The Jahar was landing.
It was impossible! There was no one aboard the Jahar but the two humans. How could it be landing? Why was it landing?
I soared as high as I could and saw that Yeerks in all shapes and sizes were rushing to meet the amazing ship.
They clustered around, many with weapons drawn. Looking back, I saw a mag-lev train come tearing at top speed from the Taxxon mound. I knew in my heart that Sub-Visser Seven was on that train.
It took several minutes for the docking clamps to be fitted to the alien craft. And more minutes while the Yeerks trained every weapon they had on the one small ship.

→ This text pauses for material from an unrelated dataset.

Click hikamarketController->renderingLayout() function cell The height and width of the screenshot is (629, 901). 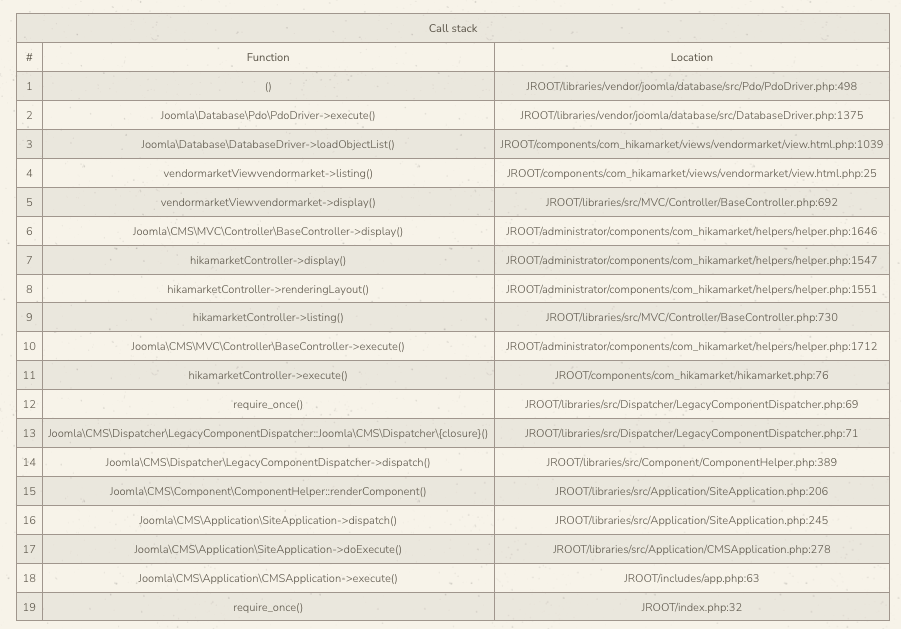[268, 289]
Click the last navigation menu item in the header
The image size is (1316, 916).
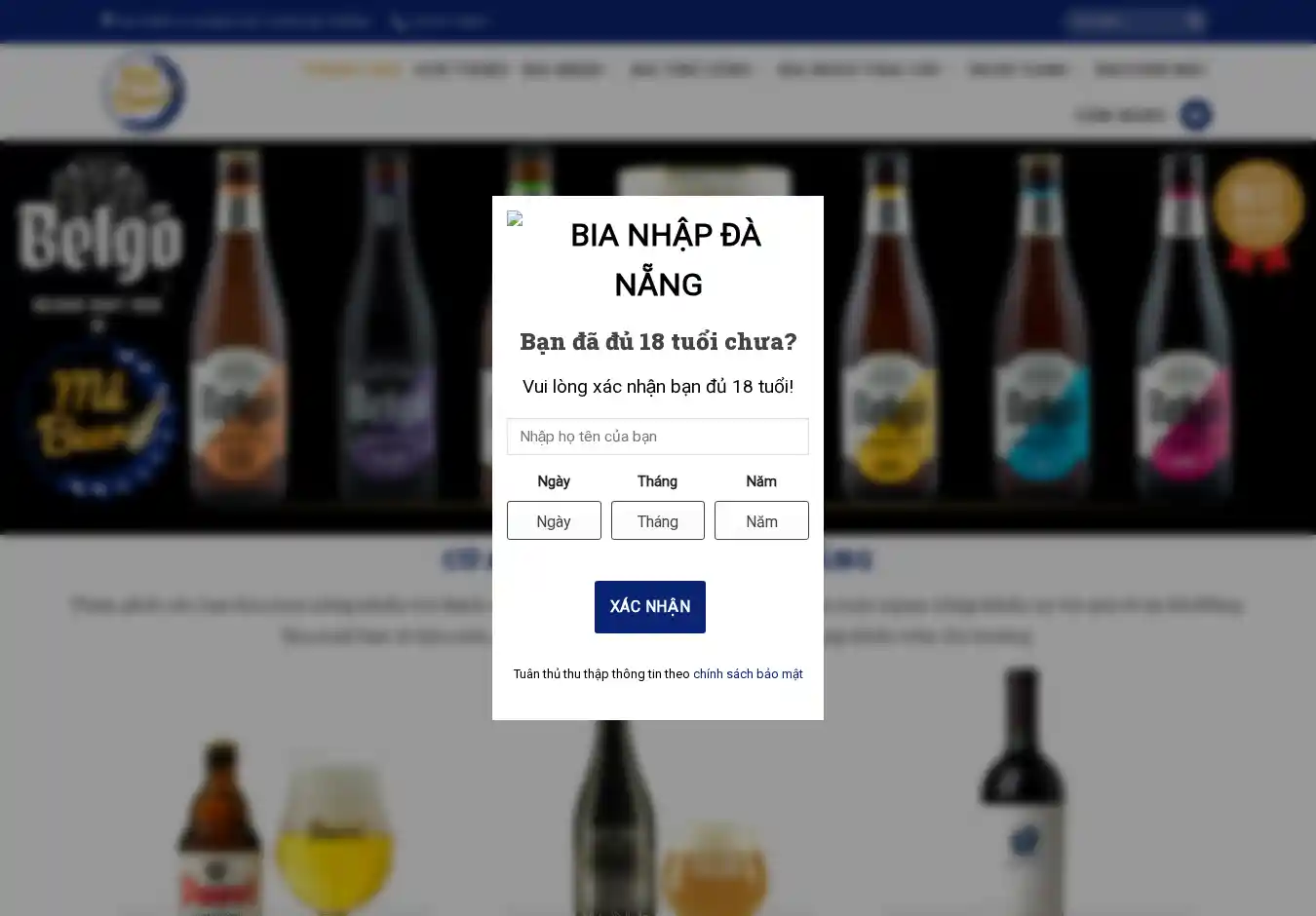click(x=1149, y=69)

The mag-lev train arrived, slamming carelessly into two slow-moving Gedds. Out stepped Sub-Visser Seven. He had only four of his original six Hork-Bajir with him. I guess the other two had paid the ultimate price for failing their commander.
The hatch of the Jahar appeared. It opened, and out stepped a creature no Yeerk had ever seen before.
It walked on only two legs.
It held up its hands, and said, “Hey, hey. Relax. You can put down the weapons. I’m not here to fight. I’m here to trade.”
Chapman!
He realized that the Yeerks did not understand him. So with his hands he pretended to be handing them something, and then receiving something from them.
Sub-Visser Seven strutted to meet the alien. He laughed cynically. “It wants to trade,” he said. “This strange creature wants to trade. So. What do you have to trade, alien?”
Neither Sub-Visser Seven nor Chapman had understood a word the other had said. And yet, they understood each other perfectly.
Chapman kept his hands raised and made a human smile. Then, very slowly, he stepped back into the shadowed interior of the ship. And when he reappeared, he was shoving someone before him.
It was Loren. She was bound with wire. Chapman pushed her viciously. She fell to the ground before Sub-Visser Seven.
“That’s what I have to trade,” Chapman said. “A whole planet full of … that.”